Supongo que a mucha gente le ha pasado lo mismo y por eso me permito contarlo aquí. No es que sea un adicto a WhatsApp, pero tengo hijos y lo uso a menudo con ellos. Por razones de ahorro, la generación que va detrás de los “millennials”, esa generación que ahora ronda los 18 años, considera un gasto absurdo el uso del móvil para hacer llamadas convencionales. De modo que esos adolescentes prefieren los mensajes de voz o los breves textos de WhatsApp, siempre adornados con emoticonos y escritos con esa ortografía rupestre que nos devuelve a los tiempos de la protoescritura humana, cuando los primeros mensajes escritos mezclaban pictogramas y signos muy básicos. Y en estas circunstancias, me guste o no, está claro que necesito usar WhatsApp. Pero ¿por qué diablos tengo que comprarme un móvil nuevo? ¿Y por qué necesito una versión diferente de una “app” que tampoco necesito?

Supongo que son preguntas sin respuesta. Pero lo que está claro es que el sistema nos exige que consumamos más y más productos que no necesitamos y que ni siquiera sabemos para qué sirven. No hay escapatoria: primero se nos crea la necesidad -una vez que uno se acostumbra a usar WhatsApp y tiene su red de contactos es muy difícil abandonarlo-, y luego se nos va suministrando una dosis cada vez más alta y más costosa que vaya satisfaciendo esa necesidad imperiosa que antes ni siquiera teníamos. Como si el sistema fuera un camello suministrando droga -heroína, metanfetamina, cocaína- al cliente al que previamente ha ido convirtiendo en adicto. Es así de sencillo y así de brutal. Y es muy difícil saber cómo se puede salir de esa dinámica endemoniada.

**DATOS REGISTRADOS**
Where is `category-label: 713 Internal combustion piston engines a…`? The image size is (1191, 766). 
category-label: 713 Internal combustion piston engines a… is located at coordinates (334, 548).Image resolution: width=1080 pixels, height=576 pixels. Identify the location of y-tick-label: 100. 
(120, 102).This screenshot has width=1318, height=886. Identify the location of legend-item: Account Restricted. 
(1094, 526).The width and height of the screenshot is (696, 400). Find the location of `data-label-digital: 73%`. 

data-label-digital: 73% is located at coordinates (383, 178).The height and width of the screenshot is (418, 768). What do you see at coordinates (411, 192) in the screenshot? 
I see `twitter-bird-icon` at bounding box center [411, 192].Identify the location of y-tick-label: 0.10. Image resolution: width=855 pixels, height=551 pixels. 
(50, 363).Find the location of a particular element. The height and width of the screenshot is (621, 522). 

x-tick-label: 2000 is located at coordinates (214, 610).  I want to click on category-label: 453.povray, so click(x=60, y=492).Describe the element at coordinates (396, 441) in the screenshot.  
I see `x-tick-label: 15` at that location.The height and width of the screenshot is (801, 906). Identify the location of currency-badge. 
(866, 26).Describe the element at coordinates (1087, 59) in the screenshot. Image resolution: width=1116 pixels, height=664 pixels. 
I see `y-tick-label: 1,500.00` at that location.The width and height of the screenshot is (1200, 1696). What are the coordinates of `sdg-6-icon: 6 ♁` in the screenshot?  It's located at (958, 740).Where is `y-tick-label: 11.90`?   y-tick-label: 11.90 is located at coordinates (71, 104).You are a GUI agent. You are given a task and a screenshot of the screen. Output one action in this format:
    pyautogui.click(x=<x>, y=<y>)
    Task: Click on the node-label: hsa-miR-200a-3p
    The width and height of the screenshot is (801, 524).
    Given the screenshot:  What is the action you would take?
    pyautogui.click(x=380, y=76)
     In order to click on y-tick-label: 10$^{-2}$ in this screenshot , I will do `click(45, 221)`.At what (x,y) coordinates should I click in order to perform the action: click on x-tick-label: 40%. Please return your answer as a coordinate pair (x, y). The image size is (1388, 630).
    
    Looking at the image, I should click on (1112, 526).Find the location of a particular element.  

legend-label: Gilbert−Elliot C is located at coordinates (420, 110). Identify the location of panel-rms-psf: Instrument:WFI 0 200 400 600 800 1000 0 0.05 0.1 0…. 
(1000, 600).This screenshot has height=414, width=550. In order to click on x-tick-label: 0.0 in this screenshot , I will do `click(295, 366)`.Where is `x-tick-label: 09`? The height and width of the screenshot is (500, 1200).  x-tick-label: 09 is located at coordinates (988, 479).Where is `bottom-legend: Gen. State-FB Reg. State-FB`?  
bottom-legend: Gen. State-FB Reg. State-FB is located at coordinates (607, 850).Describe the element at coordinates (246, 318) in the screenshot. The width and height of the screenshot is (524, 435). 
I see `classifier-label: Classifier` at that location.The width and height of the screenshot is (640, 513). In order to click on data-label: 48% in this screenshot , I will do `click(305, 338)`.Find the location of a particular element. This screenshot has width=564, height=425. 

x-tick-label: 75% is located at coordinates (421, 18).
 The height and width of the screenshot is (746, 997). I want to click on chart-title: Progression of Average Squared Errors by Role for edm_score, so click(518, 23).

**QUÉ SE PIDE**
Devuelve sin modificaciones el fragmento del texto sobre WhatsApp que empieza en "Supongo que son" y termina en "esa dinámica endemoniada.".

**SOLUCIÓN DEL EJERCICIO**
Supongo que son preguntas sin respuesta. Pero lo que está claro es que el sistema nos exige que consumamos más y más productos que no necesitamos y que ni siquiera sabemos para qué sirven. No hay escapatoria: primero se nos crea la necesidad -una vez que uno se acostumbra a usar WhatsApp y tiene su red de contactos es muy difícil abandonarlo-, y luego se nos va suministrando una dosis cada vez más alta y más costosa que vaya satisfaciendo esa necesidad imperiosa que antes ni siquiera teníamos. Como si el sistema fuera un camello suministrando droga -heroína, metanfetamina, cocaína- al cliente al que previamente ha ido convirtiendo en adicto. Es así de sencillo y así de brutal. Y es muy difícil saber cómo se puede salir de esa dinámica endemoniada.